--- DATA ---
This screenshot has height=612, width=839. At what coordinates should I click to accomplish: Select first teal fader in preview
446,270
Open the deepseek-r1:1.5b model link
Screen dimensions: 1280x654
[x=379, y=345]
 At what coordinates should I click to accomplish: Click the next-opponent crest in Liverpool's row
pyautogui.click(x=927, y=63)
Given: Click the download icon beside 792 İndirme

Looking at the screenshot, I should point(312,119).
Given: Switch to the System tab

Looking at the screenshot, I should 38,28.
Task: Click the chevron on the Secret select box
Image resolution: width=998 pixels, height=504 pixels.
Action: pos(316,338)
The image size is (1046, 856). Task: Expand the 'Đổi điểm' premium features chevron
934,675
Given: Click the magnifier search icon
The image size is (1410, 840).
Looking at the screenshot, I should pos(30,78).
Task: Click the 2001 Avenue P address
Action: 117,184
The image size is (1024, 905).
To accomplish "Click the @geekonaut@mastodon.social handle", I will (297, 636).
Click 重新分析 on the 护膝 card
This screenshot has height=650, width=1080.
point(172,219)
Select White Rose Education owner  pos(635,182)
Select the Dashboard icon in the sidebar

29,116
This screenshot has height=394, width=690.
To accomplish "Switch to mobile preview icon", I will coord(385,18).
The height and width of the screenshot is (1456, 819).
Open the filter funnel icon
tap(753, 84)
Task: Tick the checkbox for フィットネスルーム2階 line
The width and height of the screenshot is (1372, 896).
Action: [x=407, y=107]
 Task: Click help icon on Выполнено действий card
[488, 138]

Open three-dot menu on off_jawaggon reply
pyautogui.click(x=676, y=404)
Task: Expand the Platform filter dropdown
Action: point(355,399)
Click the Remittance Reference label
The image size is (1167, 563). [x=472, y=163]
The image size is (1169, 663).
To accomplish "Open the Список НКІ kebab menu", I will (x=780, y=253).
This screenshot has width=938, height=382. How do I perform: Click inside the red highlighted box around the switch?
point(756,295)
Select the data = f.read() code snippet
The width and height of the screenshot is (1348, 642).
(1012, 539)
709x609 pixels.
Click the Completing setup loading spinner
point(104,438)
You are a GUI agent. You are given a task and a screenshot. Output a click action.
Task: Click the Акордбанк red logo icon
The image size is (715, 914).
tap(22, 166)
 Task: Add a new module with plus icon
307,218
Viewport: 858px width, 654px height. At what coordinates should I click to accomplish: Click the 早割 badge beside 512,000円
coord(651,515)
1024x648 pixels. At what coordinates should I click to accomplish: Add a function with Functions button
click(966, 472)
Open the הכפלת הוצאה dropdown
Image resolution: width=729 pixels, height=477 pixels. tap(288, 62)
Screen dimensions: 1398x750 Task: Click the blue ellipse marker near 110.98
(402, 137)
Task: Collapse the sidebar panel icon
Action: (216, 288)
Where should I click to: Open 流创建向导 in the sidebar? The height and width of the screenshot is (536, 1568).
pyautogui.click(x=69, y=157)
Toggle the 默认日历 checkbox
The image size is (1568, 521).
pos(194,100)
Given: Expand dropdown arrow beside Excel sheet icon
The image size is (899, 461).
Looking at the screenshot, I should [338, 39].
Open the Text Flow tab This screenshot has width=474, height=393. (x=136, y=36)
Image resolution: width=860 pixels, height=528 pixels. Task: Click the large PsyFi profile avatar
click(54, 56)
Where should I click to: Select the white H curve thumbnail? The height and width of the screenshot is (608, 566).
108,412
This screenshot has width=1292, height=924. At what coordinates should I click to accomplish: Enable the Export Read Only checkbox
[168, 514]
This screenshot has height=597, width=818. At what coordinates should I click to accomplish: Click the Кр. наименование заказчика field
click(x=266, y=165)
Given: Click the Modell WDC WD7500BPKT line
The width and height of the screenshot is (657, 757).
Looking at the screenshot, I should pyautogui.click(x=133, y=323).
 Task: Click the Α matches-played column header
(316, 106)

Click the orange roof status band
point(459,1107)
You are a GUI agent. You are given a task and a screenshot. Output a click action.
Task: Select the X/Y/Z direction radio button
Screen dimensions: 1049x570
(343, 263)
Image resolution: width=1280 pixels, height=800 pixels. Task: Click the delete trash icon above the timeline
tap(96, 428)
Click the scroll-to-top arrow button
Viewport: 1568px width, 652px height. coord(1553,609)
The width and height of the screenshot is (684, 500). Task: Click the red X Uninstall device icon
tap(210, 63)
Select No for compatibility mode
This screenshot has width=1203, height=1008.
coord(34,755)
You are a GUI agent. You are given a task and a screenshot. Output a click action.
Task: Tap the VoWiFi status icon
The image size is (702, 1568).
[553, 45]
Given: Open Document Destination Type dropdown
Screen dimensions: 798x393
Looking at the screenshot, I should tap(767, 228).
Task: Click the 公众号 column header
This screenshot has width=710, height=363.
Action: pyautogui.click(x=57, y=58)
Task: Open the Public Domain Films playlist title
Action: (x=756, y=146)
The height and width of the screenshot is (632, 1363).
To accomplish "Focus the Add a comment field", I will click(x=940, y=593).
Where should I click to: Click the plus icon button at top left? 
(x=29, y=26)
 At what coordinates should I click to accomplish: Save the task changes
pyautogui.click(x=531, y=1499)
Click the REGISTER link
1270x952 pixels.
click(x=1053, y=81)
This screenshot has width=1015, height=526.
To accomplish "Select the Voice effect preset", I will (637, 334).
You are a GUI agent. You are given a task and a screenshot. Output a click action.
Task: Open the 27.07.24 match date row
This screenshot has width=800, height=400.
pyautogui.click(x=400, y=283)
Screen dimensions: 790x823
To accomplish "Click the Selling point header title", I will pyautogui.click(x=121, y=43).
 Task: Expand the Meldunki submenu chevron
---
[WHAT IS BEING ASKED] Restate the records above word for word, omitting nothing.

[TASK SOLUTION]
This screenshot has height=612, width=839. At what coordinates should I click to accomplish: Select first teal fader in preview
446,270
Open the deepseek-r1:1.5b model link
Screen dimensions: 1280x654
[x=379, y=345]
 At what coordinates should I click to accomplish: Click the next-opponent crest in Liverpool's row
pyautogui.click(x=927, y=63)
Given: Click the download icon beside 792 İndirme

Looking at the screenshot, I should point(312,119).
Given: Switch to the System tab

Looking at the screenshot, I should 38,28.
Task: Click the chevron on the Secret select box
Image resolution: width=998 pixels, height=504 pixels.
Action: pos(316,338)
The image size is (1046, 856). Task: Expand the 'Đổi điểm' premium features chevron
934,675
Given: Click the magnifier search icon
The image size is (1410, 840).
Looking at the screenshot, I should pos(30,78).
Task: Click the 2001 Avenue P address
Action: 117,184
The image size is (1024, 905).
To accomplish "Click the @geekonaut@mastodon.social handle", I will (297, 636).
Click 重新分析 on the 护膝 card
This screenshot has height=650, width=1080.
point(172,219)
Select White Rose Education owner  pos(635,182)
Select the Dashboard icon in the sidebar

29,116
This screenshot has height=394, width=690.
To accomplish "Switch to mobile preview icon", I will coord(385,18).
The height and width of the screenshot is (1456, 819).
Open the filter funnel icon
tap(753, 84)
Task: Tick the checkbox for フィットネスルーム2階 line
The width and height of the screenshot is (1372, 896).
Action: [x=407, y=107]
 Task: Click help icon on Выполнено действий card
[488, 138]

Open three-dot menu on off_jawaggon reply
pyautogui.click(x=676, y=404)
Task: Expand the Platform filter dropdown
Action: point(355,399)
Click the Remittance Reference label
The image size is (1167, 563). [x=472, y=163]
The image size is (1169, 663).
To accomplish "Open the Список НКІ kebab menu", I will (x=780, y=253).
This screenshot has width=938, height=382. How do I perform: Click inside the red highlighted box around the switch?
point(756,295)
Select the data = f.read() code snippet
The width and height of the screenshot is (1348, 642).
(1012, 539)
709x609 pixels.
Click the Completing setup loading spinner
point(104,438)
You are a GUI agent. You are given a task and a screenshot. Output a click action.
Task: Click the Акордбанк red logo icon
The image size is (715, 914).
tap(22, 166)
 Task: Add a new module with plus icon
307,218
Viewport: 858px width, 654px height. At what coordinates should I click to accomplish: Click the 早割 badge beside 512,000円
coord(651,515)
1024x648 pixels. At what coordinates should I click to accomplish: Add a function with Functions button
click(966, 472)
Open the הכפלת הוצאה dropdown
Image resolution: width=729 pixels, height=477 pixels. tap(288, 62)
Screen dimensions: 1398x750 Task: Click the blue ellipse marker near 110.98
(402, 137)
Task: Collapse the sidebar panel icon
Action: (216, 288)
Where should I click to: Open 流创建向导 in the sidebar? The height and width of the screenshot is (536, 1568).
pyautogui.click(x=69, y=157)
Toggle the 默认日历 checkbox
The image size is (1568, 521).
pos(194,100)
Given: Expand dropdown arrow beside Excel sheet icon
The image size is (899, 461).
Looking at the screenshot, I should [338, 39].
Open the Text Flow tab This screenshot has width=474, height=393. (x=136, y=36)
Image resolution: width=860 pixels, height=528 pixels. Task: Click the large PsyFi profile avatar
click(54, 56)
Where should I click to: Select the white H curve thumbnail? The height and width of the screenshot is (608, 566).
108,412
This screenshot has width=1292, height=924. At what coordinates should I click to accomplish: Enable the Export Read Only checkbox
[168, 514]
This screenshot has height=597, width=818. At what coordinates should I click to accomplish: Click the Кр. наименование заказчика field
click(x=266, y=165)
Given: Click the Modell WDC WD7500BPKT line
The width and height of the screenshot is (657, 757).
Looking at the screenshot, I should pyautogui.click(x=133, y=323).
 Task: Click the Α matches-played column header
(316, 106)

Click the orange roof status band
point(459,1107)
You are a GUI agent. You are given a task and a screenshot. Output a click action.
Task: Select the X/Y/Z direction radio button
Screen dimensions: 1049x570
(343, 263)
Image resolution: width=1280 pixels, height=800 pixels. Task: Click the delete trash icon above the timeline
tap(96, 428)
Click the scroll-to-top arrow button
Viewport: 1568px width, 652px height. coord(1553,609)
The width and height of the screenshot is (684, 500). Task: Click the red X Uninstall device icon
tap(210, 63)
Select No for compatibility mode
This screenshot has width=1203, height=1008.
coord(34,755)
You are a GUI agent. You are given a task and a screenshot. Output a click action.
Task: Tap the VoWiFi status icon
The image size is (702, 1568).
[553, 45]
Given: Open Document Destination Type dropdown
Screen dimensions: 798x393
Looking at the screenshot, I should tap(767, 228).
Task: Click the 公众号 column header
This screenshot has width=710, height=363.
Action: pyautogui.click(x=57, y=58)
Task: Open the Public Domain Films playlist title
Action: (x=756, y=146)
The height and width of the screenshot is (632, 1363).
To accomplish "Focus the Add a comment field", I will click(x=940, y=593).
Where should I click to: Click the plus icon button at top left? 
(x=29, y=26)
 At what coordinates should I click to accomplish: Save the task changes
pyautogui.click(x=531, y=1499)
Click the REGISTER link
1270x952 pixels.
click(x=1053, y=81)
This screenshot has width=1015, height=526.
To accomplish "Select the Voice effect preset", I will (637, 334).
You are a GUI agent. You are given a task and a screenshot. Output a click action.
Task: Open the 27.07.24 match date row
This screenshot has width=800, height=400.
pyautogui.click(x=400, y=283)
Screen dimensions: 790x823
To accomplish "Click the Selling point header title", I will pyautogui.click(x=121, y=43).
 Task: Expand the Meldunki submenu chevron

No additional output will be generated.